Task to carry out:
Please reproduce all of the listing below exactly and drop its images.

◆ ◆ ◆ ◆ ◆ ◆ ◆

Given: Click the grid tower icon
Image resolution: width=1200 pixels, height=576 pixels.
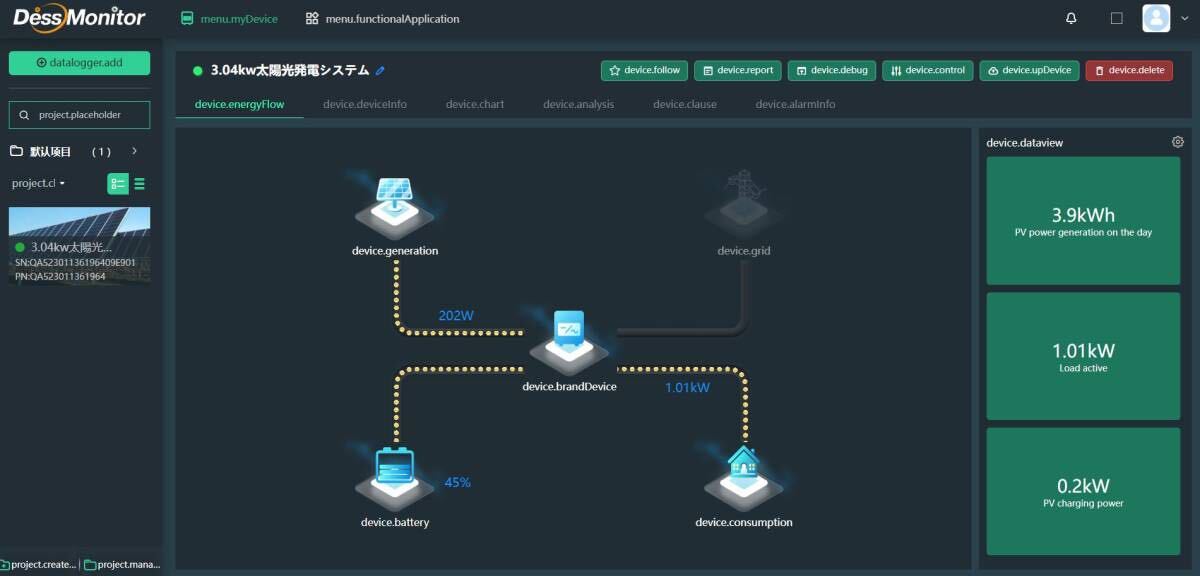Looking at the screenshot, I should (743, 203).
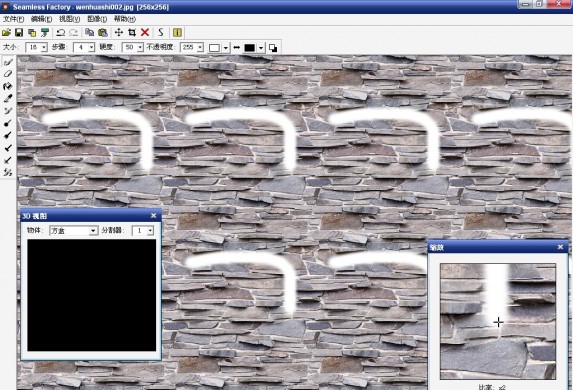Expand the object dropdown in 3D view panel
Image resolution: width=573 pixels, height=390 pixels.
(x=93, y=231)
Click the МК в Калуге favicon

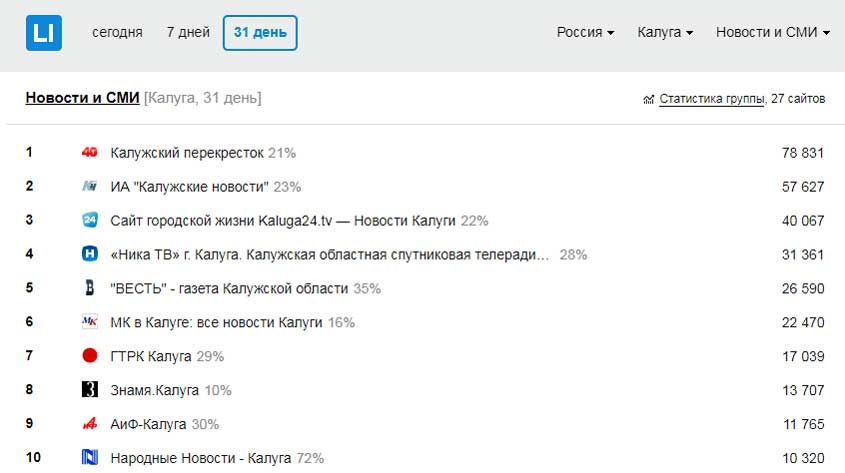(x=89, y=323)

◆ ◆ ◆ ◆ ◆ ◆ ◆

Solution for this exercise:
Given: Click the grid tower icon
Image resolution: width=1200 pixels, height=576 pixels.
Looking at the screenshot, I should (743, 203).
Expand the object dropdown in 3D view panel
Image resolution: width=573 pixels, height=390 pixels.
(x=93, y=231)
Click the МК в Калуге favicon

(x=89, y=323)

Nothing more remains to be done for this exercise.